Granted, the young Piaf could have been turned out into prostitution -- she sang on the street instead, turning all begging earnings over to some guy with anger issues -- again, it is assumed you know. Save for the timely intervention of cabaret proprietor Louis Leplee (Gerard Depardieu), who nicknamed the young Piaf "The Little Sparrow" and essentially created a star, life for the kid could have been awful. There's an old saying about good intentions and it pays out for Leplee in spades, though exactly the why and what of the murderous events that transpire are lost in translation and a need to move on to the next "beat" in the biography.

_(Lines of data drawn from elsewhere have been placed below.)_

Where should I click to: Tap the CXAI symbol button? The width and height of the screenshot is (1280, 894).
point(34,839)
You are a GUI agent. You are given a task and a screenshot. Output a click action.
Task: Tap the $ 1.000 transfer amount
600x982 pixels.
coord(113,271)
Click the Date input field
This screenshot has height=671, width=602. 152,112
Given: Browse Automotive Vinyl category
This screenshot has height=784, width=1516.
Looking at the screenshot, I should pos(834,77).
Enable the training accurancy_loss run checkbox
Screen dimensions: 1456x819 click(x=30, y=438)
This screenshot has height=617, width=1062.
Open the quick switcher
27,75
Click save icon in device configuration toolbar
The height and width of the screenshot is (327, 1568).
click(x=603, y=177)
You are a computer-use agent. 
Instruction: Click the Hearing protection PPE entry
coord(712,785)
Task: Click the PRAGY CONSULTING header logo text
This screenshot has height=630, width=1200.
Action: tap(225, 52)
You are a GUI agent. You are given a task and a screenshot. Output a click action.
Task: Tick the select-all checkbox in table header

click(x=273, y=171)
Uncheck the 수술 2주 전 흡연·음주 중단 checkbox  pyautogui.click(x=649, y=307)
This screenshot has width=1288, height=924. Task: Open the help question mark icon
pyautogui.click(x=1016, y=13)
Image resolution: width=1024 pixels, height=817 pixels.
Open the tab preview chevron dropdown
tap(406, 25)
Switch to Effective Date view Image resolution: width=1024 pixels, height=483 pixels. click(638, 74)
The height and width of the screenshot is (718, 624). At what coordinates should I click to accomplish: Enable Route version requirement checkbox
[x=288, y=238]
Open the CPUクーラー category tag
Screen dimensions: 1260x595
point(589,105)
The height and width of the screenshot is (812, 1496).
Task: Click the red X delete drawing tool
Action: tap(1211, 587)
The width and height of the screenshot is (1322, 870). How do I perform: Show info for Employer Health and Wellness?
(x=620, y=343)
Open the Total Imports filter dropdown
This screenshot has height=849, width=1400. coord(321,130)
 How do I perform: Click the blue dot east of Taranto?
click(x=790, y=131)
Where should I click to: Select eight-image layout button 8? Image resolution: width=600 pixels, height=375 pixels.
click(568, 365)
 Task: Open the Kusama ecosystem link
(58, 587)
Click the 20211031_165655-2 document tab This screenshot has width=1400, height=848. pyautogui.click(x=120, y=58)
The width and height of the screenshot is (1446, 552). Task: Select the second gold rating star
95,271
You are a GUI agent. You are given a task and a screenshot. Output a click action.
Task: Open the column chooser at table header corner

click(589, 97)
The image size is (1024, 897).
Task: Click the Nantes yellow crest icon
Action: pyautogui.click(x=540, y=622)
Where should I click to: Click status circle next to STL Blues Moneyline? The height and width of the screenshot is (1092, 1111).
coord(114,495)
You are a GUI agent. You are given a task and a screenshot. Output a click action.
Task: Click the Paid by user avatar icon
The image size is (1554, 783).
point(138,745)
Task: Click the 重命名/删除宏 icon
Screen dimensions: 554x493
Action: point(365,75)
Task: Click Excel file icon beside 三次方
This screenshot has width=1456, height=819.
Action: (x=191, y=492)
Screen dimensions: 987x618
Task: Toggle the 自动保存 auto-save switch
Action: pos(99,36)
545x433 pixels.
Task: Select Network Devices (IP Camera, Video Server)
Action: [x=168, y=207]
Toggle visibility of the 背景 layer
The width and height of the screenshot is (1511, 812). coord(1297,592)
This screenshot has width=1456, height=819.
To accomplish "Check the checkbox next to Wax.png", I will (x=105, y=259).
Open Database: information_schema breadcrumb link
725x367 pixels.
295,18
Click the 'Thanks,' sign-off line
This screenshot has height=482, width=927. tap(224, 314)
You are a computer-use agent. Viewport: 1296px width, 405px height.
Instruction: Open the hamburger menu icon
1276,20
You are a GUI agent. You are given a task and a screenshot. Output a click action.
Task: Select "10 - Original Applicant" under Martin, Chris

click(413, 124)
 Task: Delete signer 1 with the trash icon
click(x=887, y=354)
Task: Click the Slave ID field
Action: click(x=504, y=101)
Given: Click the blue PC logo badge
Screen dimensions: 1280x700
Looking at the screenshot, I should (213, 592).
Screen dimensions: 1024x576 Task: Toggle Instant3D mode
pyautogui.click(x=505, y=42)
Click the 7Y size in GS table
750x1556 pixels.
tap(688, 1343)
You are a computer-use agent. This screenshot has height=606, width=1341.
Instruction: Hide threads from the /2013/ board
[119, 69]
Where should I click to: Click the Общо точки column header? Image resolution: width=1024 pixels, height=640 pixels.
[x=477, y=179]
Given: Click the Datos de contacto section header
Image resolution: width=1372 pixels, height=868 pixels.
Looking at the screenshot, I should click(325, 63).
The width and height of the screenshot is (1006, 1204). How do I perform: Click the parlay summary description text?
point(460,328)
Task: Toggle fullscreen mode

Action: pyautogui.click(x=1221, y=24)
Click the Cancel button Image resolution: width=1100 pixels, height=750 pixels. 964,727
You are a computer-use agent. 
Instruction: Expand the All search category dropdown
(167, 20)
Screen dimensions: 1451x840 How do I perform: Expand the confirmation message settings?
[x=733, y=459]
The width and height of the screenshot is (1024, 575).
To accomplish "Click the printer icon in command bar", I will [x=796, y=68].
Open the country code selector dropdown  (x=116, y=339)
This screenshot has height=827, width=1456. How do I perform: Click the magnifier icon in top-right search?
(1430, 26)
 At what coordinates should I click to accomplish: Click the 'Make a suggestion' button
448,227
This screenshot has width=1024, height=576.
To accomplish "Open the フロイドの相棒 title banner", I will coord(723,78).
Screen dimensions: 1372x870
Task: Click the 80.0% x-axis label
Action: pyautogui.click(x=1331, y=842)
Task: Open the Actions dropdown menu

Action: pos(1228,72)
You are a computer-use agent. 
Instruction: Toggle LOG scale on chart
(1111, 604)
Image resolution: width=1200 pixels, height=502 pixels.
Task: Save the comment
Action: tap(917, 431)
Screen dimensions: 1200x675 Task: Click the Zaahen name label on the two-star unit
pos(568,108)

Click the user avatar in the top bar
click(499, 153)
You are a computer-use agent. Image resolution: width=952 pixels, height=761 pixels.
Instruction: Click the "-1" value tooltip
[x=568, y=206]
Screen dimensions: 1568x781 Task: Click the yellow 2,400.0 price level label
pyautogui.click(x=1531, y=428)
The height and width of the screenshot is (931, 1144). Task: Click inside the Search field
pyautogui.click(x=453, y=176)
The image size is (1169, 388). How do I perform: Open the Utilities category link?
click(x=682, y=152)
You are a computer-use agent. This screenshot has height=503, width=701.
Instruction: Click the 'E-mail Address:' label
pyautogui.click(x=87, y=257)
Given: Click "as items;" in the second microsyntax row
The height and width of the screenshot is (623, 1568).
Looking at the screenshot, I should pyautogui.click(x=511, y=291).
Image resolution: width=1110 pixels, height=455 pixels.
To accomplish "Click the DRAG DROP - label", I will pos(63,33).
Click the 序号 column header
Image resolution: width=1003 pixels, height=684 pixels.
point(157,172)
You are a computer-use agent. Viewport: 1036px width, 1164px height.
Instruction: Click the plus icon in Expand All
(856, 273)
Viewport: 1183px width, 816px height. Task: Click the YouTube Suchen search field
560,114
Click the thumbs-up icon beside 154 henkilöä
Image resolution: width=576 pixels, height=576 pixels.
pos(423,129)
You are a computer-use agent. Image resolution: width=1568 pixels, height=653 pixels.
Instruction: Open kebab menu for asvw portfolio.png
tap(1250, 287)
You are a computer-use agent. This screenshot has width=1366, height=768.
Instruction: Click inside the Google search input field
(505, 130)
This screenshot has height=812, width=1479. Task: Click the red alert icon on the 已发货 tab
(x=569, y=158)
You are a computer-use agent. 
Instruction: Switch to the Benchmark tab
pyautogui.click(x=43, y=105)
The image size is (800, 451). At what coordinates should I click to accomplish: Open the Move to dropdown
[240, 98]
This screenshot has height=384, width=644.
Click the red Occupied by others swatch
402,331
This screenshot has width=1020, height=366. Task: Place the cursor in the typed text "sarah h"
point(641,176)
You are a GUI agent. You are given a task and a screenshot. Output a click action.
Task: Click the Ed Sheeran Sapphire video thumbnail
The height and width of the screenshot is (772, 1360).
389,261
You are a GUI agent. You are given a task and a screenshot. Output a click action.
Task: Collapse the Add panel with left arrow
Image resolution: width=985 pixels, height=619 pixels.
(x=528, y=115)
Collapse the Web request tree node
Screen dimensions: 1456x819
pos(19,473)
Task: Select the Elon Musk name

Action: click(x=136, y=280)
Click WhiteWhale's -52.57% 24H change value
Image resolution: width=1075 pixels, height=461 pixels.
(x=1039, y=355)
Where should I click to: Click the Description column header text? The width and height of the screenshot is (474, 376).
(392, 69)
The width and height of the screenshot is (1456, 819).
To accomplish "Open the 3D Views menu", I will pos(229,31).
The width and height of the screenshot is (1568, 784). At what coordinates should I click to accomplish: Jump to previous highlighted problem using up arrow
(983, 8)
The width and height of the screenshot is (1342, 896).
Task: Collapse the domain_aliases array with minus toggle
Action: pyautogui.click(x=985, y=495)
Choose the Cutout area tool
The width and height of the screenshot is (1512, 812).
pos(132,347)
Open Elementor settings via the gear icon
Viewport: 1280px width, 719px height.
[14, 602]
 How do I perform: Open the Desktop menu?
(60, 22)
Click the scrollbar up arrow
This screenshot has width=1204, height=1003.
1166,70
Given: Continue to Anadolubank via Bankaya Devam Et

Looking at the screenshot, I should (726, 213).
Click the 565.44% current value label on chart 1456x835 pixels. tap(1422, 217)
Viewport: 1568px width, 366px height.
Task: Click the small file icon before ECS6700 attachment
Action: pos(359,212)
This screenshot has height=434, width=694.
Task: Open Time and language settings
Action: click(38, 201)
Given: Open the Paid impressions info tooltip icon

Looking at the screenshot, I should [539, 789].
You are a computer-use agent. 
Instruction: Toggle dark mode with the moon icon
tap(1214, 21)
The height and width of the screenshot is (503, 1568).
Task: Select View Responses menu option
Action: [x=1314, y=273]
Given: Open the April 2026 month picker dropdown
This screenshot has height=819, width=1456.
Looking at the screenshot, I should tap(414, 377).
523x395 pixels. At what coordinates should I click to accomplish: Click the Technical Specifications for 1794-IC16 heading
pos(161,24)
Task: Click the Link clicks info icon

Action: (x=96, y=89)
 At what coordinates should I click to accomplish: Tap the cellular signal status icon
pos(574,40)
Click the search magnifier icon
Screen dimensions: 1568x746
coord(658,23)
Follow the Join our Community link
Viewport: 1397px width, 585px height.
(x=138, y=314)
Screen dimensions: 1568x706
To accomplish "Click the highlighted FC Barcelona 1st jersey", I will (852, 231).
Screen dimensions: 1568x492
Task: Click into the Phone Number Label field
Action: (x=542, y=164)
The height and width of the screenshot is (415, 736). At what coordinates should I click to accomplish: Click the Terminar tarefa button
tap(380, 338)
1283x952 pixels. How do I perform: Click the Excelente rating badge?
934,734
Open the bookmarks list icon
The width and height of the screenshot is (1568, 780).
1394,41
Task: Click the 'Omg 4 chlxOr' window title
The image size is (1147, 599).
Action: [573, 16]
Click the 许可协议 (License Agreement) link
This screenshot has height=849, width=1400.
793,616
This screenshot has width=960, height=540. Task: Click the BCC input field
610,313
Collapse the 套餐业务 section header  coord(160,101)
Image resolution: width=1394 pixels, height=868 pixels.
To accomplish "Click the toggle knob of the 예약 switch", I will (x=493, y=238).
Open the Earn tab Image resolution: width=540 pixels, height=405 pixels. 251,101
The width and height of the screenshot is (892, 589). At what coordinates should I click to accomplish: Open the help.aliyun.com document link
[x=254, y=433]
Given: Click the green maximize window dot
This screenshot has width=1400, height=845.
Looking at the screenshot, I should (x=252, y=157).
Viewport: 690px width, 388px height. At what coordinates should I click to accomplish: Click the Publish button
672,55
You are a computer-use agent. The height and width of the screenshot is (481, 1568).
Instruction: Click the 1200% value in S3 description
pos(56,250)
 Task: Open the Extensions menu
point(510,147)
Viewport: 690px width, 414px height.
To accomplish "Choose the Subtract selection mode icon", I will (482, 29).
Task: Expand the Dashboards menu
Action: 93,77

Piaf drove all that potential misery into her songs, all mournful ditties of lost love (or even worse, love never found). We're sure the plentitude of songs performed in the film (with Piaf's real voice in the soundtrack) fairly represent all the hits that topped the charts in her native France, which is the main reason why the film will not work here. Despite beautiful cinematography, we found our self fighting to read subtitles while trying to glean something out of the songs which, at least of those that made the film, all sound alike.

Add to that the reality that, even when good things happened to Piaf, the effect was temporary and topped by something terrible. Sitting through La Vie en Rose,we found our sympathetic urges starting to numb. What would normally be the positive aspects of her life are held back until the very end of the film -- which means we won't even hint at what they were, save to say that happiness is fleeting and you should reread the first sentence of this paragraph. It all becomes too darn much to sit through.

On average, a first run movie ticket will run you Ten Bucks. Were Cranky able to set his own price to La Vie en Rose, he would have paid . . .


Those that know some of the real story are no doubt wondering about one major, life altering event that spun Piaf's life off kilter for years. We don't want to spoil all the surprises and that particular set of events, coming about half way through the film were gripping enough to keep us planted in our seat until the final credits roll. Those that can see the big screen version on a cheap ticket should do so -- sit close to read the subtitles. Else, wait and rent.